### What needs to be done
Find the line that contains "1372x888 pixels.". Then set down that line and all the lines after it, to the end of the records, exactly and with nothing added.

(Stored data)
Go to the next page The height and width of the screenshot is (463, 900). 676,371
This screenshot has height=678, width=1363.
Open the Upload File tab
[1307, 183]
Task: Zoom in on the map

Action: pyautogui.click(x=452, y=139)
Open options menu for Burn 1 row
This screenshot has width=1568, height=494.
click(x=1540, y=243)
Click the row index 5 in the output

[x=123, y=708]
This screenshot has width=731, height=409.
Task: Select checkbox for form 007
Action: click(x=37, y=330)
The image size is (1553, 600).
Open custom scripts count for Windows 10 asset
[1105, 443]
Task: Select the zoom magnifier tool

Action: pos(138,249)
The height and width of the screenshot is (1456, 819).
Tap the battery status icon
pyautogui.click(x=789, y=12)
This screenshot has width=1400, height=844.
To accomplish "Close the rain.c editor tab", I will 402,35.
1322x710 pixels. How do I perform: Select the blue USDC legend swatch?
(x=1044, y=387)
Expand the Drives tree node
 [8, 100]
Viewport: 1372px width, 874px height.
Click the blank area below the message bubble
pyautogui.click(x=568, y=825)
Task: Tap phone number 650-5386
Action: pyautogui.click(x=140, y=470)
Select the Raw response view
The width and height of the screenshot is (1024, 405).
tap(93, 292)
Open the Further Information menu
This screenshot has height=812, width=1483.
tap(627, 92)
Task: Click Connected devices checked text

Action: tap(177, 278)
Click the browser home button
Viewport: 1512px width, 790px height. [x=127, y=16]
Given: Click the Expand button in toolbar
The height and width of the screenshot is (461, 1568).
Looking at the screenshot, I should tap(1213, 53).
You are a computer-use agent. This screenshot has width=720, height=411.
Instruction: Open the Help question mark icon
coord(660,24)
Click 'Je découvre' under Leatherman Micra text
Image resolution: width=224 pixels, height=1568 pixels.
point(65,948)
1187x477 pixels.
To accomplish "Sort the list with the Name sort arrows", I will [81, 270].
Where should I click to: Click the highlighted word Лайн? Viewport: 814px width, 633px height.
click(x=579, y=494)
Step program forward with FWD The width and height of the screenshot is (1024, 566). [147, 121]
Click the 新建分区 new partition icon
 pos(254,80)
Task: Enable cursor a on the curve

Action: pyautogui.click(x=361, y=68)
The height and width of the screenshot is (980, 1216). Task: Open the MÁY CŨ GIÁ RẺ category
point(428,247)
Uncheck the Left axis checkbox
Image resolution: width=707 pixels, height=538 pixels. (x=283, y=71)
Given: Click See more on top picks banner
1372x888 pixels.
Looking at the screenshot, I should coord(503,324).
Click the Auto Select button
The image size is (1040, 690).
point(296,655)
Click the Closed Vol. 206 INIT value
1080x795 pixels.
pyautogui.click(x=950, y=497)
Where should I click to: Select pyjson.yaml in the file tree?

### Expected answer
1372x888 pixels.
Looking at the screenshot, I should coord(503,324).
Click the Auto Select button
The image size is (1040, 690).
point(296,655)
Click the Closed Vol. 206 INIT value
1080x795 pixels.
pyautogui.click(x=950, y=497)
Where should I click to: Select pyjson.yaml in the file tree?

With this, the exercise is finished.